In sintesi, la mancanza di uniformità nella disciplina dello status giuridico ed economico ed onorario dei giudici di pace e dei magistrati professionali, vale ribadire, deriva dai seguenti fattori: - il reclutamento, che per i magistrati professionali avviene mediante procedure concorsuali ed è, quindi, di carattere tecnico-amministrativo, mentre per i giudici onorari è di natura politico-discrezionale; - l'inserimento nell'apparato organizzativo della pubblica amministrazione, che è strutturale per il magistrato professionale e meramente funzionale per il giudice onorario: mentre i giudici professionali costituiscono l'ordine giudiziario (di cui al Regio Decreto 30 gennaio 1941, n. 12, art. 4, comma 1) i giudici onorari partecipano alle funzioni giurisdizionali (secondo comma del citato art. 4); - il regime di incompatibilità ed esclusività della prestazione, che caratterizza i magistrati professionali i quali non possono svolgere nessun’altra attività professionale a differenza dei giudici onorari che invece svolgono anche altre professioni; - il compenso, che per i giudici professionali consiste in una vera e propria retribuzione, inerente al rapporto sinallagmatico costituito fra le parti, mentre per i giudici onorari ha carattere meramente indennitario; - la durata del rapporto, che per i giudici professionali è a tempo indeterminato mentre è a termine per i giudici onorari.

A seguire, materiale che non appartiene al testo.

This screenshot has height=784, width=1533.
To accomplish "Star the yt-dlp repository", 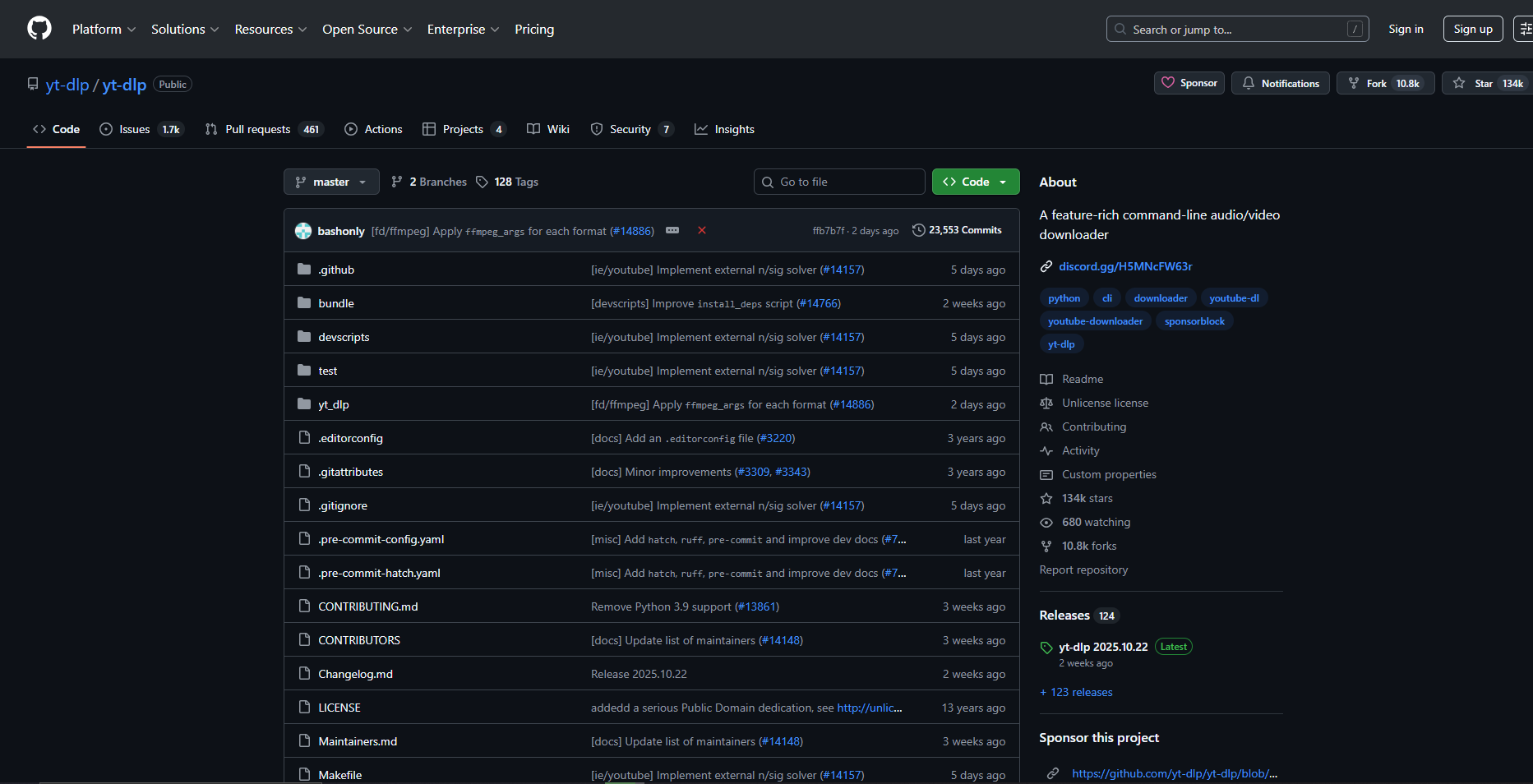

In conclusione il ricorso, come anche la domanda di accertamento e risarcitoria, devono essere respinti.
La parziale novità delle questioni, nonché la natura della materia controversa, giustificano la compensazione delle spese tra le parti in causa.
P.Q.M.
Il Tribunale Amministrativo Regionale per il Lazio (Sezione Prima), definitivamente pronunciando sul ricorso, come in epigrafe proposto:
dispone l’estromissione dal giudizio della Presidenza del Consiglio dei Ministri;
respinge il ricorso;
compensa le spese.
Ordina che la presente sentenza sia eseguita dall'autorità amministrativa.

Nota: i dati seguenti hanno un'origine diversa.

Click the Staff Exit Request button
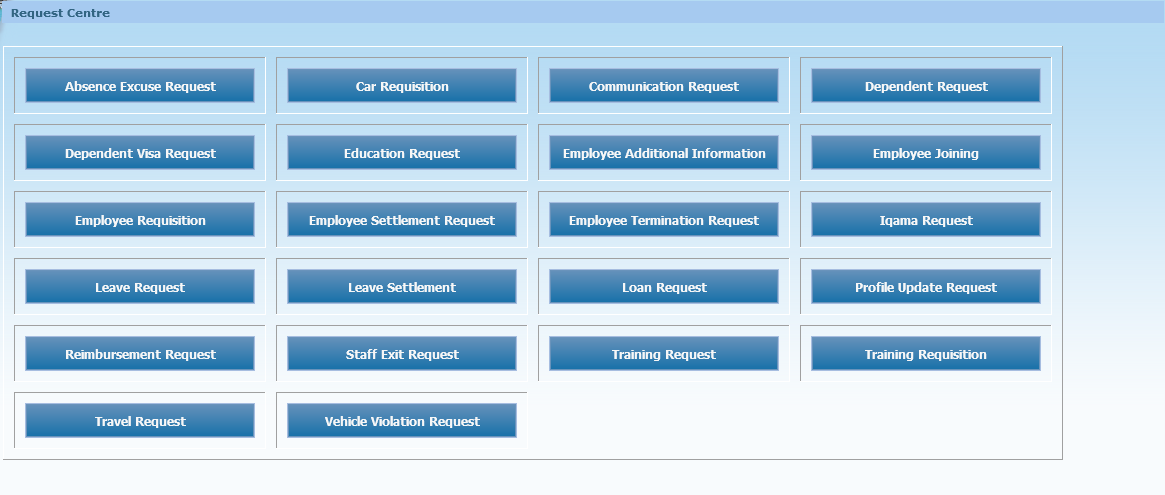This screenshot has height=495, width=1165. 402,354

Ritenuto che sussistano i presupposti di cui all'articolo 52, commi 1 e 2, del decreto legislativo 30 giugno 2003, n. 196, e dell’articolo 9, paragrafo 1, del Regolamento (UE) 2016/679 del Parlamento europeo e del Consiglio del 27 aprile 2016, a tutela dei diritti o della dignità della parte interessata, manda alla Segreteria di procedere all'oscuramento delle generalità nonché di qualsiasi altro dato idoneo ad identificare il ricorrente.

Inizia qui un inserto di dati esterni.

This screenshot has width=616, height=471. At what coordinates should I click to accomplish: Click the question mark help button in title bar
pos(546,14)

Così deciso in Roma nella camera di consiglio del giorno 5 febbraio 2025 con l'intervento dei magistrati:
Francesca Petrucciani, Presidente FF, Estensore
Angelo Fanizza, Consigliere
Matthias Viggiano, Referendario
| IL PRESIDENTE, ESTENSORE |
| Francesca Petrucciani |
IL SEGRETARIO
In caso di diffusione omettere le generalità e gli altri dati identificativi dei soggetti interessati nei termini indicati.